[WHAT NEEDS TO BE DONE]:
Scan the records for lines with the word "will", and copy every such line.

━━━━

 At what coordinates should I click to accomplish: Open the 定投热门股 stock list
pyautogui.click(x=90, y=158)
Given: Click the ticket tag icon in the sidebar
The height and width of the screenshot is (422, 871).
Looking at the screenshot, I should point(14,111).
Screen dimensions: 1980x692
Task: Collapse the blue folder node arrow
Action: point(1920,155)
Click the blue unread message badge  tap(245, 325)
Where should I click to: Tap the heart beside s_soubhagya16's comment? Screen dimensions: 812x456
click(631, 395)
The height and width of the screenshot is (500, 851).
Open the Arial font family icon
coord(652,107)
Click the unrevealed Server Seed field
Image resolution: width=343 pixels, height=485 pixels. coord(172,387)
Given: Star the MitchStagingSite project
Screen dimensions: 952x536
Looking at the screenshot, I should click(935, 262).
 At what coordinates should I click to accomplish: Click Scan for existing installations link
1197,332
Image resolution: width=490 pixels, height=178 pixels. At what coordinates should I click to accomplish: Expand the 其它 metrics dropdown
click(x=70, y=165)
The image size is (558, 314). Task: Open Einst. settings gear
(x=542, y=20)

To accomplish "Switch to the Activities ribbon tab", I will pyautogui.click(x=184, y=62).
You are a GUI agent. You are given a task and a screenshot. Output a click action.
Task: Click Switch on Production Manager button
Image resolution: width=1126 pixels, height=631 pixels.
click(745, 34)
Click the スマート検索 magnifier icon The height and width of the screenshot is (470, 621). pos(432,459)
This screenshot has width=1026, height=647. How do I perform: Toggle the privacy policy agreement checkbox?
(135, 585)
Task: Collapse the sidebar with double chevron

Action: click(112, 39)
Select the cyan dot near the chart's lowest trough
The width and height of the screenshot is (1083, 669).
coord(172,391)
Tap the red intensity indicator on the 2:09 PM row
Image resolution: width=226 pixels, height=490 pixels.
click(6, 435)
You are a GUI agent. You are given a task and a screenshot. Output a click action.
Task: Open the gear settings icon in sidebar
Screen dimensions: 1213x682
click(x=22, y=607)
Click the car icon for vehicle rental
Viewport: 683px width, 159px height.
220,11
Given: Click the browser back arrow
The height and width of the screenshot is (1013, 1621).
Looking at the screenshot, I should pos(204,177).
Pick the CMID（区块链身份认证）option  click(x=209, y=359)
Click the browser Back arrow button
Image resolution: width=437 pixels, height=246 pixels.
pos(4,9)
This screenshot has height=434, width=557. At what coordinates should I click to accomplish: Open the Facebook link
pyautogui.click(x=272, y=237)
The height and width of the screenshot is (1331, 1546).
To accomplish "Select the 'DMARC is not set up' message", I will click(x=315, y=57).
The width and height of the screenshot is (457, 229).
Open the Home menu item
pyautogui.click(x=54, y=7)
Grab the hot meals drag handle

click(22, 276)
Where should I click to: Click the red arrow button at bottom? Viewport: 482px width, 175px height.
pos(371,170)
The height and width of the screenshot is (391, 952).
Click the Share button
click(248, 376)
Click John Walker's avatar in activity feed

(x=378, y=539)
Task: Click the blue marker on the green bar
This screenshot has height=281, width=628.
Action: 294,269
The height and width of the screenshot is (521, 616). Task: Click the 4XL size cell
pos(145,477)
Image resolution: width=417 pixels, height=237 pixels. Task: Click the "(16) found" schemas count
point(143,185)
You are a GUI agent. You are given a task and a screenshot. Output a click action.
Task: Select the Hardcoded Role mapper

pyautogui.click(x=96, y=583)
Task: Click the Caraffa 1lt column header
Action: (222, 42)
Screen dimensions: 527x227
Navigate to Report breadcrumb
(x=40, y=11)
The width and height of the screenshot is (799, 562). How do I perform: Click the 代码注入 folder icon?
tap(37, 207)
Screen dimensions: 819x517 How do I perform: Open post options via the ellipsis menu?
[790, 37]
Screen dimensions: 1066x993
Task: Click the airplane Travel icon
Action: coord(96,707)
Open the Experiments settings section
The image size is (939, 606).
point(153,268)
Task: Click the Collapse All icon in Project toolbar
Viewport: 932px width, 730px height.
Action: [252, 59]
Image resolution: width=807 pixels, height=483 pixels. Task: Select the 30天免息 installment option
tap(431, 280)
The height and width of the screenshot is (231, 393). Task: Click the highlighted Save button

━━━━

[ANSWER TO THIS EXERCISE]:
To accomplish "Switch to the Activities ribbon tab", I will pyautogui.click(x=184, y=62).
To accomplish "Select the 'DMARC is not set up' message", I will click(x=315, y=57).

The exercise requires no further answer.